OAuth/OAuth2
You click “Sign in with Google” on a new app, and a moment later, you’re in. You didn’t have to create a new password, and the app now has permission to, say, read your calendar events.
But how did that happen securely? How did you grant that app access to your Google data without giving it your Google password?
The answer is OAuth 2.0, the open standard that powers modern authentication and authorization on the internet.
In this chapter, we will demystify OAuth 2.0, breaking down its core concepts, roles, and flows.
1. What Is OAuth (and Why It Exists)
Before OAuth, if you wanted a third-party app to access your data from another service (like letting a photo printing service access your Google Photos), you had to give it your username and password. This was a terrible security practice, as it gave the app full access to your account.
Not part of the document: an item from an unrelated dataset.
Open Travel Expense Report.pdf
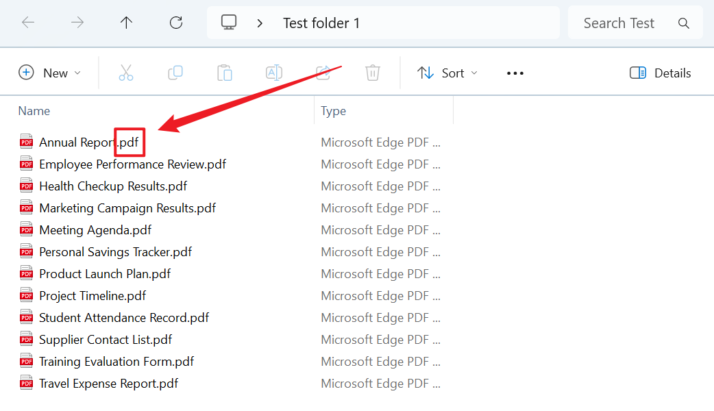(108, 383)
OAuth was created to solve this problem by introducing the concept of delegated access.
The core idea of OAuth is to allow a user (the Resource Owner) to grant a third-party application (the Client) limited access to their resources, which are hosted on a Resource Server (like the Google Calendar API). This is all orchestrated by an Authorization Server.
OAuth is an open standard for authorization, not authentication. This is a crucial distinction:
- Authentication is about proving who you are (e.g., logging in with a password).
- Authorization is about what you are allowed to do (e.g., granting an app permission to read your contacts).